Ainsi le ciel s’enracine. »

Philippe Jacottet, La semaison – Carnets 1954-1979

Voici un article singulier pour ce début de printemps. Il n’était pas anticipé et contraste avec les textes de ce site : sciences humaines, histoire, géopolitique, recensions de livres, récits de voyage ou fictions. Il résulte d’un enchantement. Nous étions à la fin d’une soirée amicale chez Bernadette et Joël, dans un petit appartement bruxellois. L’atmosphère était conviviale, chaleureuse. Bernadette avait souhaité nous montrer ses paysages en tissu, étalés l’un après l’autre sur la table que nous venions de débarrasser. Elle nous a fait découvrir des rectangles colorés, assemblages de « tissus glanés, chutes, échantillons quémandés ou trouvés dans les poubelles de marchands de tissus ». Des paysages « vus de l’œil de l’oiseau », chacun précisément localisé dans les saisons et les lieux, à la fois réalistes et abstraits. J’étais ébahi. Sans être un amateur éclairé, j’aime les images, les œuvres picturales, les paysages réels ou rêvés, mais je n’avais jamais vu cela.
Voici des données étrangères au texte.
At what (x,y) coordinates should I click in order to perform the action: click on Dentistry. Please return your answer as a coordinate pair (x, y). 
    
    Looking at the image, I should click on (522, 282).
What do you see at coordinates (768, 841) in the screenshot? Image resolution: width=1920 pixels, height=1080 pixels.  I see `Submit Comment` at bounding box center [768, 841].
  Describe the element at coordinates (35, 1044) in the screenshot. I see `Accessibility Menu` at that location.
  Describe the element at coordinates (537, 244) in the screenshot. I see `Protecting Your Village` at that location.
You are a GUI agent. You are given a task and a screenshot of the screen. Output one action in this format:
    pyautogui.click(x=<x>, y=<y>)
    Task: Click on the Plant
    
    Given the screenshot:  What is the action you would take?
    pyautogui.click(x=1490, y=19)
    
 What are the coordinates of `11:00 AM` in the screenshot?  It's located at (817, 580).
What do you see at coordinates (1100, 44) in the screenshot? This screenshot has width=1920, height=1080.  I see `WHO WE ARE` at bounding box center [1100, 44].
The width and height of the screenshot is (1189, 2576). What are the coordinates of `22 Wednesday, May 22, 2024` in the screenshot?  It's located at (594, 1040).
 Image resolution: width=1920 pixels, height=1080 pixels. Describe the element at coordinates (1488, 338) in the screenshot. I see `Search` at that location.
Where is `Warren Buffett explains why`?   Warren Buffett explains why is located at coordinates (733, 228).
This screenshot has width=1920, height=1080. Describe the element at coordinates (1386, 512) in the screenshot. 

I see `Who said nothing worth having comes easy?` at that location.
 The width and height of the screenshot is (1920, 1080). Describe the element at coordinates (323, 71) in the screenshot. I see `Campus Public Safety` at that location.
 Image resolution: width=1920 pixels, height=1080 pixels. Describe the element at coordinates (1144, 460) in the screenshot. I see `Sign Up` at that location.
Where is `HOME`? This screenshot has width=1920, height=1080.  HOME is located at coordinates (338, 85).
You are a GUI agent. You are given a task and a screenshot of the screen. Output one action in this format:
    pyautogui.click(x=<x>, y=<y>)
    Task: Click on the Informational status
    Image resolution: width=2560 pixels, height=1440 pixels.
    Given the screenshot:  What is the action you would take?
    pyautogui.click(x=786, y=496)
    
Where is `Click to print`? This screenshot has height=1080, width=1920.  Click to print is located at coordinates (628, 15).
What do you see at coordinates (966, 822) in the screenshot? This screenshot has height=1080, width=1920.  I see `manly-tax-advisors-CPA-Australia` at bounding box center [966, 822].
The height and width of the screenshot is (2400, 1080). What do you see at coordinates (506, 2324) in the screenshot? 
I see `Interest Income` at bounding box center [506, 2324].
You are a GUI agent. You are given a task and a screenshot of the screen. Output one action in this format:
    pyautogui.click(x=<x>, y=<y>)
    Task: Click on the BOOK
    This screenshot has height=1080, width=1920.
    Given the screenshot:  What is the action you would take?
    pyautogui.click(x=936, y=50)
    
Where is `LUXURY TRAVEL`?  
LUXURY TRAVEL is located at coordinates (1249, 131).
Enfin, si, je l’avais peut-être déjà vu. Mais où ? Au Japon ? En Chine ? À Vienne ? Dans mes rêves ? Ou était-ce une fusion de tout cela ? J’ai proposé à Bernadette Sacré – c’est son nom – de présenter certaines de ses œuvres sur Routes et déroutes. Elle a accepté. Nous avons convenu d’associer les images tissées avec ce qu’elles font revivre ou imaginent, ainsi que le contexte de leur création. Suivez-nous, lisez et ouvrez les yeux.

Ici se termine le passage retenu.